* What the task asks:
Write out, word for word, only the lines from the one containing "Task: Open the text color picker" through the final line of the data.

* Stored dataset items:
= Beginning of Section =

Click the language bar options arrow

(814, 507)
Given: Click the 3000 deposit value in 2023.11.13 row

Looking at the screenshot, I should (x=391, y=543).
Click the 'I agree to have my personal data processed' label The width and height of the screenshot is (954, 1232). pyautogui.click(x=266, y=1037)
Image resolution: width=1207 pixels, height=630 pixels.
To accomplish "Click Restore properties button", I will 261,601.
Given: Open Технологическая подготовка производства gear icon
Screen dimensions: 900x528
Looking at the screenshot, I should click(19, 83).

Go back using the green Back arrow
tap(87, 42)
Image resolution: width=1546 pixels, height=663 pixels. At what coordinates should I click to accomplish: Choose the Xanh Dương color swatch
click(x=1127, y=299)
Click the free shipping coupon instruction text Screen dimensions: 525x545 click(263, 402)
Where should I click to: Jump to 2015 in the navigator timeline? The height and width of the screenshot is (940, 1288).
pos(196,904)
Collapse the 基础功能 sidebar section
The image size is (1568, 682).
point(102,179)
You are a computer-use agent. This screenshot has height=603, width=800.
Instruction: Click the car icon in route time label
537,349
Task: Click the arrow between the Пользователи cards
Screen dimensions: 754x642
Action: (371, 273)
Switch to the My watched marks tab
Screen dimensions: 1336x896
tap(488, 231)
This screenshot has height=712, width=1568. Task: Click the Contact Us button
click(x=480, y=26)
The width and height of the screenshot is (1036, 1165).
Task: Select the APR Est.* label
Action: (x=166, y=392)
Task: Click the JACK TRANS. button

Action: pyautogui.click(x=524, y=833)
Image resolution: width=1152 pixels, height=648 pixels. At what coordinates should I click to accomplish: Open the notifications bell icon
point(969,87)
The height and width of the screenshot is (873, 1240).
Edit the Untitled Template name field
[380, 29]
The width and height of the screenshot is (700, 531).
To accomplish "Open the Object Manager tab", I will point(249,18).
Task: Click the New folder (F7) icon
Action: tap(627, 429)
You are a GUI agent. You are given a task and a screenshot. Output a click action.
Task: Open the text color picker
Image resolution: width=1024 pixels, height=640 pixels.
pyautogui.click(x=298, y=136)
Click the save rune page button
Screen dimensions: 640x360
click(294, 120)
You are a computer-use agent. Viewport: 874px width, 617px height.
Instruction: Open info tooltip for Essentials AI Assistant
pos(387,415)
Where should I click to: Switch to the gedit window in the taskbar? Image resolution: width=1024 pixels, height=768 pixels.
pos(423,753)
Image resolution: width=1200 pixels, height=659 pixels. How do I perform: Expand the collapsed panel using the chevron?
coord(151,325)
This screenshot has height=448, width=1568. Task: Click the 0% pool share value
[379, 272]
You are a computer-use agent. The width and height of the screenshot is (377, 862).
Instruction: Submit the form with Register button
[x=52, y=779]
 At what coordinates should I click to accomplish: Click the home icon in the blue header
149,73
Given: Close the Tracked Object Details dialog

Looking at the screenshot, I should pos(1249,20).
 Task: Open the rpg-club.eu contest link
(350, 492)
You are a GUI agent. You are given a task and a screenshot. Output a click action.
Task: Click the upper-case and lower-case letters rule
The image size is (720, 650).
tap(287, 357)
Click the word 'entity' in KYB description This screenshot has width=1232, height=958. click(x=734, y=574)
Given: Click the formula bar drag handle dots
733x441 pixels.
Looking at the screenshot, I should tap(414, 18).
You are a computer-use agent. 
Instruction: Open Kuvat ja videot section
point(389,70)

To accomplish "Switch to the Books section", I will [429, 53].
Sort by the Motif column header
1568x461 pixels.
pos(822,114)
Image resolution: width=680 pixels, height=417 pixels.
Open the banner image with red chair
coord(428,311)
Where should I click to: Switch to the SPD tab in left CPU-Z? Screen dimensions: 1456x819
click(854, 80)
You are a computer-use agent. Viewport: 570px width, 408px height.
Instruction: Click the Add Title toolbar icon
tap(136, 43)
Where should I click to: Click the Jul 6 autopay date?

= End of Section =

* Expected answer:
Task: Open the text color picker
Image resolution: width=1024 pixels, height=640 pixels.
pyautogui.click(x=298, y=136)
Click the save rune page button
Screen dimensions: 640x360
click(294, 120)
You are a computer-use agent. Viewport: 874px width, 617px height.
Instruction: Open info tooltip for Essentials AI Assistant
pos(387,415)
Where should I click to: Switch to the gedit window in the taskbar? Image resolution: width=1024 pixels, height=768 pixels.
pos(423,753)
Image resolution: width=1200 pixels, height=659 pixels. How do I perform: Expand the collapsed panel using the chevron?
coord(151,325)
This screenshot has height=448, width=1568. Task: Click the 0% pool share value
[379, 272]
You are a computer-use agent. The width and height of the screenshot is (377, 862).
Instruction: Submit the form with Register button
[x=52, y=779]
 At what coordinates should I click to accomplish: Click the home icon in the blue header
149,73
Given: Close the Tracked Object Details dialog

Looking at the screenshot, I should pos(1249,20).
 Task: Open the rpg-club.eu contest link
(350, 492)
You are a GUI agent. You are given a task and a screenshot. Output a click action.
Task: Click the upper-case and lower-case letters rule
The image size is (720, 650).
tap(287, 357)
Click the word 'entity' in KYB description This screenshot has width=1232, height=958. click(x=734, y=574)
Given: Click the formula bar drag handle dots
733x441 pixels.
Looking at the screenshot, I should tap(414, 18).
You are a computer-use agent. 
Instruction: Open Kuvat ja videot section
point(389,70)

To accomplish "Switch to the Books section", I will [429, 53].
Sort by the Motif column header
1568x461 pixels.
pos(822,114)
Image resolution: width=680 pixels, height=417 pixels.
Open the banner image with red chair
coord(428,311)
Where should I click to: Switch to the SPD tab in left CPU-Z? Screen dimensions: 1456x819
click(854, 80)
You are a computer-use agent. Viewport: 570px width, 408px height.
Instruction: Click the Add Title toolbar icon
tap(136, 43)
Where should I click to: Click the Jul 6 autopay date?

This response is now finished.